Prenatal diagnosis and molecular cytogenetic analysis of partial monosomy 10q (10q25.3-->qter) and partial trisomy 18q (18q23-->qter) in a fetus associated with cystic hygroma and ambiguous genitalia.Prenat Diagn. 2005 Jun; 25(6):492-6.PD
To present the prenatal diagnosis and molecular cytogenetic analysis of a fetus with nuchal cystic hygroma and ambiguous genitalia.
CASE AND METHODS
Amniocentesis was performed at 16 weeks' gestation because of the abnormal fetal sonographic finding of a large septated nuchal cystic hygroma. Genetic amniocentesis revealed a terminal deletion in the long arm of chromosome 10. The paternal karyotype was subsequently found to be 46,XY,t(10;18)(q25.3;q23). The maternal karyotype was normal. The pregnancy was terminated. A hydropic fetus was delivered with a septated nuchal cystic hygroma and ambiguous genitalia. Fluorescence in situ hybridization (FISH), microarray-based comparative genomic hybridization (CGH), and polymorphic DNA markers were used to investigate the involved chromosomal segments.

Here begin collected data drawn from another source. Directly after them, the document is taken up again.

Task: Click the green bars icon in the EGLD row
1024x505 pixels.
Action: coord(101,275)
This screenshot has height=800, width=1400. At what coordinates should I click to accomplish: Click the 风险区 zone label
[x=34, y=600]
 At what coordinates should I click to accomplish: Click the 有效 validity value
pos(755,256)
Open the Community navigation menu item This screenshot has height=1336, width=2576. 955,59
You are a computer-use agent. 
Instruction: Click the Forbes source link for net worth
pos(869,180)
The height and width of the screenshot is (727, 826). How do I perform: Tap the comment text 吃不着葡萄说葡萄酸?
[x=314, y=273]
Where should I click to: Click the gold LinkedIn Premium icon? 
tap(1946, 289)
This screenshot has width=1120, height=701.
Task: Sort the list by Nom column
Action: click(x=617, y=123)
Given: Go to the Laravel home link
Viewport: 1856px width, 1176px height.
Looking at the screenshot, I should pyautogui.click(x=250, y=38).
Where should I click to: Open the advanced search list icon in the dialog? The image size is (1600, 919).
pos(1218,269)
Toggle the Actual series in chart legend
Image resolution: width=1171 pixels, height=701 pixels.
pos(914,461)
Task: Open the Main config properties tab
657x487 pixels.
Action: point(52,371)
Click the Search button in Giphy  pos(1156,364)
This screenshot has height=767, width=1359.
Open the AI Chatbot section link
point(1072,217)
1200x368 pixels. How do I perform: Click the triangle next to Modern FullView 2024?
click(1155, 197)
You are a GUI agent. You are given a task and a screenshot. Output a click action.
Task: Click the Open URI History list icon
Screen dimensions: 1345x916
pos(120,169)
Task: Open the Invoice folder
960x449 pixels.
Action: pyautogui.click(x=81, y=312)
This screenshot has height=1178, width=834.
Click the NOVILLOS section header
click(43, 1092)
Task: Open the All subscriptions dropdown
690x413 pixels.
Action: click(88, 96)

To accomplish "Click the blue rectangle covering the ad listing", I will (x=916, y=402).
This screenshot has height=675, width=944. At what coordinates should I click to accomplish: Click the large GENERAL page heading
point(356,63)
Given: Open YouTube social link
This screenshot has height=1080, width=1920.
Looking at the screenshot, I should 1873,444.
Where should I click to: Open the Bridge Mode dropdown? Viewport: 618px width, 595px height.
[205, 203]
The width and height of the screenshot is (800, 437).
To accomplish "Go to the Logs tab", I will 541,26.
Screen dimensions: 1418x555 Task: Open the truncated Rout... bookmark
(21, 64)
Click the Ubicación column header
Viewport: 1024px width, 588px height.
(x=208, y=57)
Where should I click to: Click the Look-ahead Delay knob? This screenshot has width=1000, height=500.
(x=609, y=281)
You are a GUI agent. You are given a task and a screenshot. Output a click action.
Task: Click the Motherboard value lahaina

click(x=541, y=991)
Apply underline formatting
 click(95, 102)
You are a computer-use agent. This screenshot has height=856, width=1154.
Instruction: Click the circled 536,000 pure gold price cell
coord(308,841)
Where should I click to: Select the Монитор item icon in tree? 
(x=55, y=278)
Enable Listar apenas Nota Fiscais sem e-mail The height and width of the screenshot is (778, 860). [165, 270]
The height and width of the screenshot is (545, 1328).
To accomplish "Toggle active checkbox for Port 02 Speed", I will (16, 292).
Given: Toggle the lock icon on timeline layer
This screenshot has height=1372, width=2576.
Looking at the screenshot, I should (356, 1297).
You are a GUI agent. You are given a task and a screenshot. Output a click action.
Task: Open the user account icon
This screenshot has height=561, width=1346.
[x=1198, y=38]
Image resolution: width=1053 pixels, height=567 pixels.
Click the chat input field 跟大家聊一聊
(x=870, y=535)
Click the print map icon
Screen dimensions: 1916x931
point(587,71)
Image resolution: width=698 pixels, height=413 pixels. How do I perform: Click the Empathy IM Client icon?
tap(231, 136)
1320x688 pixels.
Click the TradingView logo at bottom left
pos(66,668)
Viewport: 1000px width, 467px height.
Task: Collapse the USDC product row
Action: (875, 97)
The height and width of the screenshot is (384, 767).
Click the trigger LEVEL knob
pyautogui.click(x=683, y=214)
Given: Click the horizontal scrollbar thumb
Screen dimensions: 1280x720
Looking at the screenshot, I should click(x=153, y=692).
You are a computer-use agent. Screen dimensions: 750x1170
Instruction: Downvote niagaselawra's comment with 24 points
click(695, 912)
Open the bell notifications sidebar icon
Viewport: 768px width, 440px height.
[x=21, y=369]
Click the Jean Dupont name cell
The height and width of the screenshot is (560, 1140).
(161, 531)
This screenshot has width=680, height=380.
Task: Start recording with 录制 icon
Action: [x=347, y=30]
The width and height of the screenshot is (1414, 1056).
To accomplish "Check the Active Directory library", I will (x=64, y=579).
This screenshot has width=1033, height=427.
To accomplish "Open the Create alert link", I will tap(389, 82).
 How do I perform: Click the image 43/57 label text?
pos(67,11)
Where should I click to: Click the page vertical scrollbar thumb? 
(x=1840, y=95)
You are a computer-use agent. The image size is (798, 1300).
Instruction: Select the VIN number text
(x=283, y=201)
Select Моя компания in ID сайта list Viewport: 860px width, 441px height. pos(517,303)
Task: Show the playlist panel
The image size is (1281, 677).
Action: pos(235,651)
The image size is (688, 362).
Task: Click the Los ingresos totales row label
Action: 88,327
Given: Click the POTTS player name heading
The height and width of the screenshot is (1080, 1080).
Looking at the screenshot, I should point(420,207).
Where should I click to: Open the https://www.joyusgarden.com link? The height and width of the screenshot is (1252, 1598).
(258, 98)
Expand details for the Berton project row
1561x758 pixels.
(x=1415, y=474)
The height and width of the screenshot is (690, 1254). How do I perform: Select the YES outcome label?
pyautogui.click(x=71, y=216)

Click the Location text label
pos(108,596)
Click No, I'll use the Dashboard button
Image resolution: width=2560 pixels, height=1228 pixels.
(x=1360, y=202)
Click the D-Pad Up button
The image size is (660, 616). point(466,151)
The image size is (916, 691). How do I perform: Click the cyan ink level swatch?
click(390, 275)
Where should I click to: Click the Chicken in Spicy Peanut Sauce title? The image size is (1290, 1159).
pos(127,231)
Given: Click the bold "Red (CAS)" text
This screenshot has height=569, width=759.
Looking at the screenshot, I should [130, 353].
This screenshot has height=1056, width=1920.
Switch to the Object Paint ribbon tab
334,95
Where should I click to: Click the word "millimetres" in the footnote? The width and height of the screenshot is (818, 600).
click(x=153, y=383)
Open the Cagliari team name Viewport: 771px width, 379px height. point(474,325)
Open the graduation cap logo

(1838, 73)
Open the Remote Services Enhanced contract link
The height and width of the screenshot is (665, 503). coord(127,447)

FISH study showed absence of the 10q telomeric probe and presence of the 18q telomeric probe in the derivative chromosome 10. Microarray-based CGH analysis showed loss of distal 10q and gain of distal 18q. Polymorphic DNA marker analysis determined the breakpoints. The fetal karyotype was 46,XY,der(10)t(10;18)(q25.3;q23)pat. The chromosome aberration resulted in partial monosomy 10q (10q25.3-->qter) and partial trisomy 18q (18q23-->qter).
The present case provides evidence that partial monosomy 10q (10q25.3-->qter) with partial trisomy 18q (18q23-->qter) can be a genetic cause of fetal cystic hygroma and ambiguous genitalia. Cytogenetic analysis for prenatally detected structural abnormalities may detect unexpected inherited chromosome aberrations.